## AVAILABLE RECORDS
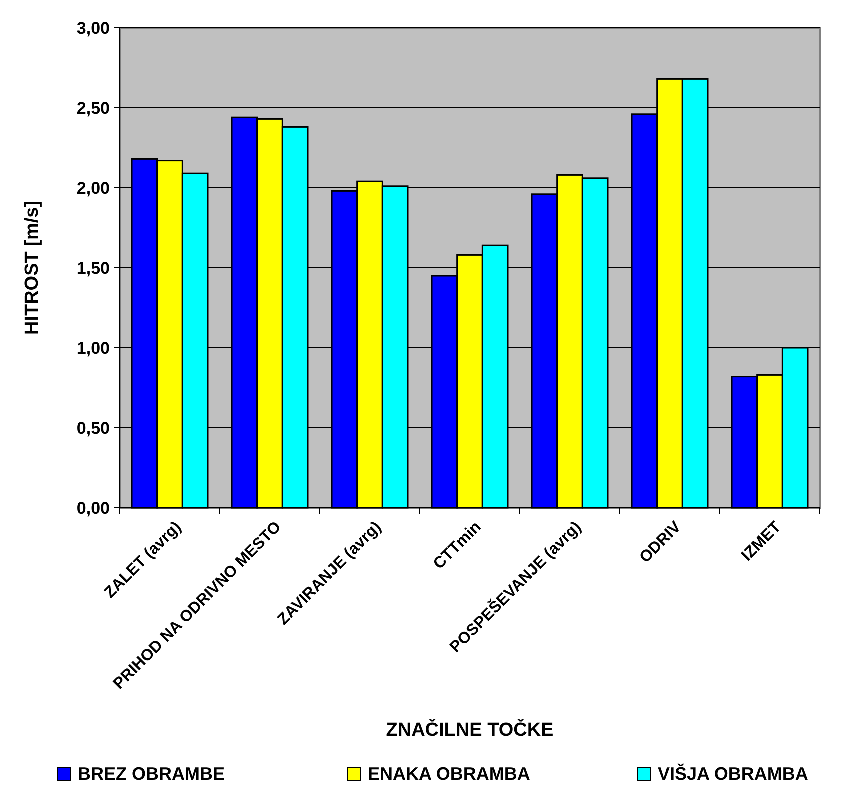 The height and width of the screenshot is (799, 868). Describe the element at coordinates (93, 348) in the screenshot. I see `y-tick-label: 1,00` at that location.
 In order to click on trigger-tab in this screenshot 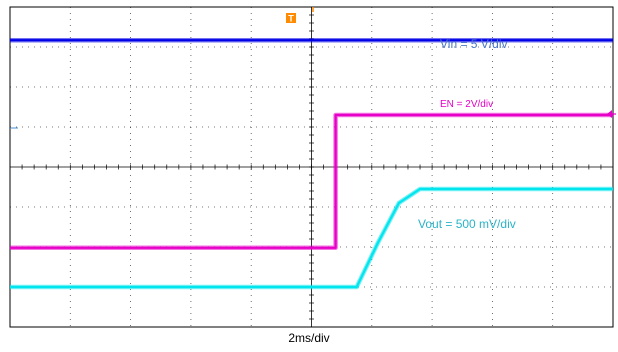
---
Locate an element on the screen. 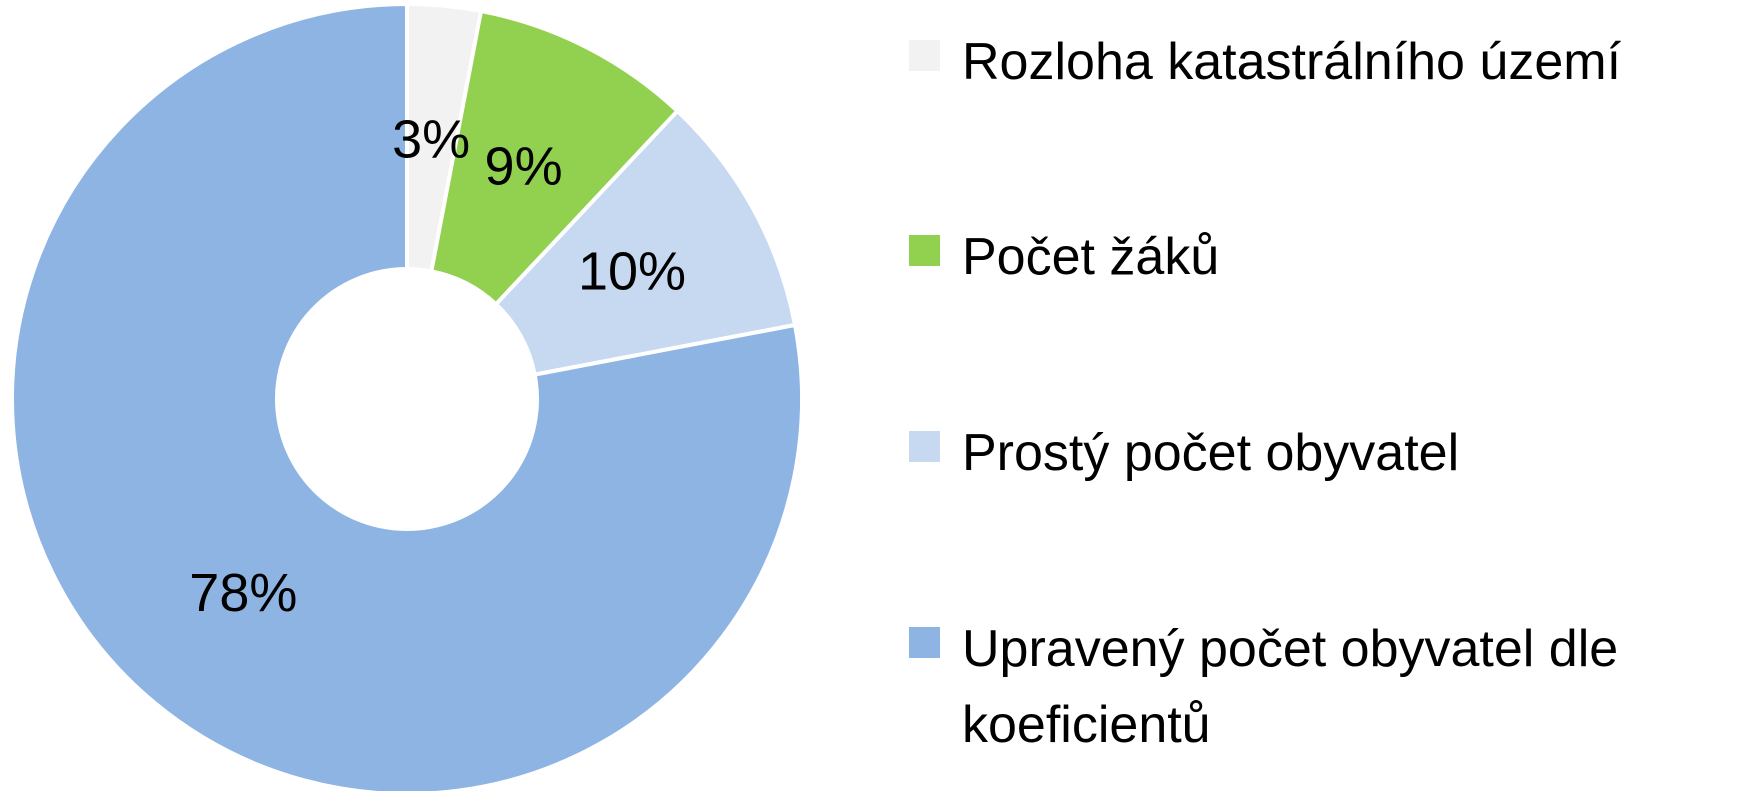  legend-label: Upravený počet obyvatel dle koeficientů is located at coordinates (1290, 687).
--
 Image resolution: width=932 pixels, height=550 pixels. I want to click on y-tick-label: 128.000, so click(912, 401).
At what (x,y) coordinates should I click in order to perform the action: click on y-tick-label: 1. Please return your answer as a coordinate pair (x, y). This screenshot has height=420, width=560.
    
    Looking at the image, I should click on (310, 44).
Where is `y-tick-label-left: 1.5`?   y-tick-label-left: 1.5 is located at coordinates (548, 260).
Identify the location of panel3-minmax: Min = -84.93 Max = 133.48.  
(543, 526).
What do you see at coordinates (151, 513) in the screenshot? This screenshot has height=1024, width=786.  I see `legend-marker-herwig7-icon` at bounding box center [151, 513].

## YOUR GOAL
Rewrite the records from the line that contains "Image resolution: width=932" through the line that contains "(543, 526).", both included, with "coordinate pair" changed to "point" and nothing else altered. Return only those lines.

## SOLUTION TO THIS TASK
 Image resolution: width=932 pixels, height=550 pixels. I want to click on y-tick-label: 128.000, so click(912, 401).
At what (x,y) coordinates should I click in order to perform the action: click on y-tick-label: 1. Please return your answer as a point (x, y). This screenshot has height=420, width=560.
    
    Looking at the image, I should click on (310, 44).
Where is `y-tick-label-left: 1.5`?   y-tick-label-left: 1.5 is located at coordinates (548, 260).
Identify the location of panel3-minmax: Min = -84.93 Max = 133.48.  
(543, 526).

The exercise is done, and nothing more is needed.